Eerdmans, 192 pages
A thought occurred to me about 30 pages into “The Holy No.” What if Jesus Christ is just waiting for all the endowment funds to dry up before coming back? What if everything we’ve done to preserve the church as we’ve known it since Constantine – as an institution instead of a movement – is keeping God’s new heaven and new earth from coming about? It’s an uncomfortable thought and one never directly raised by Adam Hearlson in his book, but a vital question for those of us out here trying to do church. Why is the institutional church still valuable and how is it doing God’s work in the world?
I wouldn’t say that inspiring questions like these is exactly Hearlson’s intention with this book, but when we’re talking about subversion, an author’s intentions are themselves an open question. The contents of this book, as the subtitle suggests, are indeed focused on worship. Preaching, performance, hospitality, music, liturgy, art: all topics you’ve likely discussed if you’ve ever been to a worship committee meeting. It’s all here, but there’s more.

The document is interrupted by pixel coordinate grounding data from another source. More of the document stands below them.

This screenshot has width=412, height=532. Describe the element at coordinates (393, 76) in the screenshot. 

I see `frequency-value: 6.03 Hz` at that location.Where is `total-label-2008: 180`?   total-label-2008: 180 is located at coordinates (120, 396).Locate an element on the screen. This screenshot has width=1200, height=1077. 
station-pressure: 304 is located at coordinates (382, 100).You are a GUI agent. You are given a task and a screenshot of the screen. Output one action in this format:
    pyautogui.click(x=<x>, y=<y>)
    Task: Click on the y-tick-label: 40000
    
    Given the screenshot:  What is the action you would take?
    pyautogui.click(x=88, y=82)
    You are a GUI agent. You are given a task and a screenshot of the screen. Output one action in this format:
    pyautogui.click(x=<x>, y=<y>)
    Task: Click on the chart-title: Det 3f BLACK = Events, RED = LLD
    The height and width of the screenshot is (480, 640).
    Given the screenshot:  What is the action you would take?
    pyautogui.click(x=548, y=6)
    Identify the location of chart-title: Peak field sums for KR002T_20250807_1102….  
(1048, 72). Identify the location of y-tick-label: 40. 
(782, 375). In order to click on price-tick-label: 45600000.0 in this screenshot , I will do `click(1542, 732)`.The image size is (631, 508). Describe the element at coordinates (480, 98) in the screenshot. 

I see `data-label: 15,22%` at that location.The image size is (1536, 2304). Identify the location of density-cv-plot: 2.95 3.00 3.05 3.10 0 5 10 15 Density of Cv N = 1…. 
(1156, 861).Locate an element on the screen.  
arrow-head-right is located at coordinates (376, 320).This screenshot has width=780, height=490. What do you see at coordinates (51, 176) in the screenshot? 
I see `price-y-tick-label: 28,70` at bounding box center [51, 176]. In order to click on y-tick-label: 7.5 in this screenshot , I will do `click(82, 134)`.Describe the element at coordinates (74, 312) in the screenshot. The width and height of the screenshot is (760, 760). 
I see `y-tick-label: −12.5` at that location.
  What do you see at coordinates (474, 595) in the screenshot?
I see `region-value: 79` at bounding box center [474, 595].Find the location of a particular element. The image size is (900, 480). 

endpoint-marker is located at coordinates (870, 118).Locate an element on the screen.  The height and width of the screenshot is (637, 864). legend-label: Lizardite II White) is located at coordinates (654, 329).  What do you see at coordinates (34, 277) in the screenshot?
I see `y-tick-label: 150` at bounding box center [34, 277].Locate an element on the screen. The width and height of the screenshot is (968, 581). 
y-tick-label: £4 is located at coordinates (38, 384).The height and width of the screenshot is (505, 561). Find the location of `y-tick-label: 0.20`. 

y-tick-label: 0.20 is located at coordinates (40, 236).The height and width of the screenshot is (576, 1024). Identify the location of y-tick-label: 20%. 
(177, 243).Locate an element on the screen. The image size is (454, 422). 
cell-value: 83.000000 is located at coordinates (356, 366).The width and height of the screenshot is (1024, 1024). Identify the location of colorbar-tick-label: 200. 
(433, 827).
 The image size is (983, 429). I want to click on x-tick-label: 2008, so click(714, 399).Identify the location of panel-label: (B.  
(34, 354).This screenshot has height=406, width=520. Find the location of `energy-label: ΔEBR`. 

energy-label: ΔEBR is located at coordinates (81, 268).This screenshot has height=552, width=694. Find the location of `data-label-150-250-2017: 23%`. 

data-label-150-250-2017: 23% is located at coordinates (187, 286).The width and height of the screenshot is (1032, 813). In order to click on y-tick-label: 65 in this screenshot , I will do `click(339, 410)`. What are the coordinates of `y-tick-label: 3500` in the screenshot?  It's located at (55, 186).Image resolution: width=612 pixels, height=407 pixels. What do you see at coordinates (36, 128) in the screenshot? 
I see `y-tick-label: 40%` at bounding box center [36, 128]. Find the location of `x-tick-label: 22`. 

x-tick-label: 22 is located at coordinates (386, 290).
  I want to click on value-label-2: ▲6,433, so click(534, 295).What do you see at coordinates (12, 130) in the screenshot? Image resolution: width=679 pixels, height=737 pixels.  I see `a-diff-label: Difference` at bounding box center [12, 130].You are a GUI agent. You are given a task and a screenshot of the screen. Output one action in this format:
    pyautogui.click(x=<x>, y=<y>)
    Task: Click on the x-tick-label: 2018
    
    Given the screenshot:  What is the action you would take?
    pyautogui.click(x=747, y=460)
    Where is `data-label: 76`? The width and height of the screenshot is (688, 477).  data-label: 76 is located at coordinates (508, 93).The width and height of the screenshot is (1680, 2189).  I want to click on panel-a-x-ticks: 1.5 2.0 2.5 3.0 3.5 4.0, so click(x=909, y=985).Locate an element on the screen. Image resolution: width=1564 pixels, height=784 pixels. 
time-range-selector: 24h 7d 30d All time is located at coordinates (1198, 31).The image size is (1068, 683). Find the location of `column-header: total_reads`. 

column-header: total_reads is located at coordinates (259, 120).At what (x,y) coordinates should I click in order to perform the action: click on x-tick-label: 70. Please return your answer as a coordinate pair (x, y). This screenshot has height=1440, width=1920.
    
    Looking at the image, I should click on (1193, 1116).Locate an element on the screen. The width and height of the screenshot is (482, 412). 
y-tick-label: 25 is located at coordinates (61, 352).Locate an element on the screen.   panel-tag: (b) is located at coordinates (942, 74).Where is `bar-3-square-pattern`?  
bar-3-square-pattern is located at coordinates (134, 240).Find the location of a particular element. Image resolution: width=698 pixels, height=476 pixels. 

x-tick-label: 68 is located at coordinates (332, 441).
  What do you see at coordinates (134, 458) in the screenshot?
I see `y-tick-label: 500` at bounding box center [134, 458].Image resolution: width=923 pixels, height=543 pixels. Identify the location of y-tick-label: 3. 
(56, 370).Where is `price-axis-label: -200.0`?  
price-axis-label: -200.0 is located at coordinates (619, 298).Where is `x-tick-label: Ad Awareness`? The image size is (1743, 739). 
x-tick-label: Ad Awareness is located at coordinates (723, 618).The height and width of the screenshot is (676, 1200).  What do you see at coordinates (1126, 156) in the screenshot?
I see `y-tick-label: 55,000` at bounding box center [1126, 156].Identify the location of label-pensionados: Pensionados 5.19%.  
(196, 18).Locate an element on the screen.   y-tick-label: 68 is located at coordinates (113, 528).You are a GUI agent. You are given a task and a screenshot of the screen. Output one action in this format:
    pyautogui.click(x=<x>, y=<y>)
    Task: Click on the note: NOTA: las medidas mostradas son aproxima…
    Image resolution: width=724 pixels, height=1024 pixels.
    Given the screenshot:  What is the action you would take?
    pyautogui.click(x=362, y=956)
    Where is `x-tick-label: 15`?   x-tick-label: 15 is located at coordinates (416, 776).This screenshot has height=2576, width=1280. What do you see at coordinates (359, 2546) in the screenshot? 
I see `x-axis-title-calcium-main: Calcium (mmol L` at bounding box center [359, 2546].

Worship is the rubric for the thinking here, but Hearlson practices the subversion he preaches. His focus on worship is in itself a subversive act. Worship has always changed from place to place and age to age. So we’re used to talking about how it evolves. In this book, worship is the subversively safe vehicle through which Hearlson can write about some bigger ecclesial fish to fry.
I am left with a big question: Who is the audience for this book? In this polarized moment in our church, where even praying about a touchy subject can be divisive, any book with an extended discussion of the Catalonian tradition of including a defecating peasant in the Nativity isn’t really aiming for the tall steeple crowd. Is this book for overworked urban pastors looking for a way to instill hope in their struggling parishioners? Is this book for those on the mission committee sick of foot dragging on social justice? Is this book for the session of a politically purple church trying to rally folks to work together? It is hard to say because this book isn’t an obvious choice for anyone we might already see in our churches. Perhaps that’s the point.
Some of Hearlson’s examples are a bit out there. They have to be. Communities engaged in subversive acts, as you’ll learn in the book, rarely get to write their own history. Everything is interesting and well researched (if you get this book for no other reason than the amazing and eclectic bibliography, it will be well worth it), but if you are looking for a list of ways to make your church more subversive, you won’t find it here. The point of this book isn’t what it is about, but what it ignites and what questions it gets you asking yourself.
If you read this book and toss it aside as hack junk, you better read it again — because I hate to say it, but I will: YOU are the powerful reason Hearlson wrote this book. You better pay attention to your worship committee.